Evolving Design Thesis Ideas through Studio Production

Team: Project leader: James Boyd Brent; Course instructors: Brad Hokanson, Daniel Jasper, James Boyd Brent; Design graduate student participants: Neda Barbazi, Kara Rajcic, Quang Anh , Stephanie Heidorn, Alisha Ghaju, Sam Reed, Giselle Kian, and Lei Feng 

Program: Graphic Design 

The question of using studio production to assist in generating ideas related to graphic design graduate thesis work. Work completed in one module of Design PRAXIS Studio, Fall 2022.

This repeat pattern, screen printing, and dyeing project took place in one 5-week learning module within Design Praxis Studio last fall. During the five classes, we visited a specific exhibition to set the tone for translating ideas into image production (We are working all the time at WAM), a visit to the GMD’s collections with Dr. Jean McElvain, followed by repeat pattern making and dyeing workshops and production, culminating in each participant framing their visual production in terms of their own design research ideas.

Participants were encouraged to make connections between their finished repeat pattern screen printed on dyed fabric and their graphic design graduate student activity—and to speculate on any connections, no matter how tenuous, with their actual or potential thesis research. The titles and text below are condensed versions of their longer written responses.

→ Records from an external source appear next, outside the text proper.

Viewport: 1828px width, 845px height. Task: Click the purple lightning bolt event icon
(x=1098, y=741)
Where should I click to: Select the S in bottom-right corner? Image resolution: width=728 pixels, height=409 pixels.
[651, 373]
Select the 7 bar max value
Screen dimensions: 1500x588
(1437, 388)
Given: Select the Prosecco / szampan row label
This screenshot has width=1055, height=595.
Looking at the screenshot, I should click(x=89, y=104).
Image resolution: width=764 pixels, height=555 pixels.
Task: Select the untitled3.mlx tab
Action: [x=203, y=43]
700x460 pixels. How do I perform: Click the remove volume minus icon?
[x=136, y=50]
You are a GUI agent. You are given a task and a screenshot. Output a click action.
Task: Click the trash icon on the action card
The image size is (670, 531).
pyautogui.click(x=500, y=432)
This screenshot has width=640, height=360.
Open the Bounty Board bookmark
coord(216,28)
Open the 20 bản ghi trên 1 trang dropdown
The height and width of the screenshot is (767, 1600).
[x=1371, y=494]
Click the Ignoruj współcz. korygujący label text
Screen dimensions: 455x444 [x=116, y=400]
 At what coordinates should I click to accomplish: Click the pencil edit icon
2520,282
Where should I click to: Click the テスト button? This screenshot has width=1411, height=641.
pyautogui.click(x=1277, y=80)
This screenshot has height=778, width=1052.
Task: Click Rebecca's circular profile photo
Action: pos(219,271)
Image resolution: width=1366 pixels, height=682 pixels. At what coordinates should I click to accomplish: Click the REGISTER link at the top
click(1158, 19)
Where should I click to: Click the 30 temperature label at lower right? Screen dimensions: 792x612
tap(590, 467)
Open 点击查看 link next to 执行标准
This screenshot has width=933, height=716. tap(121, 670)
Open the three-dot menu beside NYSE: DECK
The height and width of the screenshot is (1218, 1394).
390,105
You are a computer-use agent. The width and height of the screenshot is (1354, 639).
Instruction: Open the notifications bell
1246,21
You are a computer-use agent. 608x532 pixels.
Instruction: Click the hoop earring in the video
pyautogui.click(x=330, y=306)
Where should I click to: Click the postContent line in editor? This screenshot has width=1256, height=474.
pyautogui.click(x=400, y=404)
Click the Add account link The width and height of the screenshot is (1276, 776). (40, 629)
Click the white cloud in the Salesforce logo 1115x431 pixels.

  • Neda Barbazi: Woman Life Freedom Reflecting the murder in custody of 22-year-old Mahsa Zhina Amini, the Kurdish Iranian woman arrested for so-called “inappropriate hijab”: a powder keg moment that ignited the first counter-revolution in history led by women.
  • Kara Rajcic: Creativity in motion—exploring the relationships between yoga, divergent thinking and visual communication.
  • Quang Anh Le: Airport icons around the world, out of context
  • Stephanie Heidorn: FLAME Creative Process Symbol - Repeat Pattern
  • This repeat pattern is based on some of the iterations I drew when creating the FLAME creative process symbol for my thesis project. The pattern demonstrates created my own creative process during the development of this acronym/symbol.
  • Alisha Ghaju: Attention to detail, and the portrayal of the social and the cultural, in the Ghibli Studio movies of Hayao Miyazaki
  • Sam Reed: Bringing the Digital into the Analog—Minecraft
  • Giselle Kian: Representing symbols of nature, tradition, and the complexity of the surrounding environment—trial and error
  • Lei Feng: Beauty, imagination, and order: Wild Peas. In traditional medical practices, the roots of the plant were used as a stimulant, a tonic, an emetic, and was applied to the chest for convulsions—and they can be carried for good luck. It is an idea about how an ornamental art form might tell a story about the life of traditional people.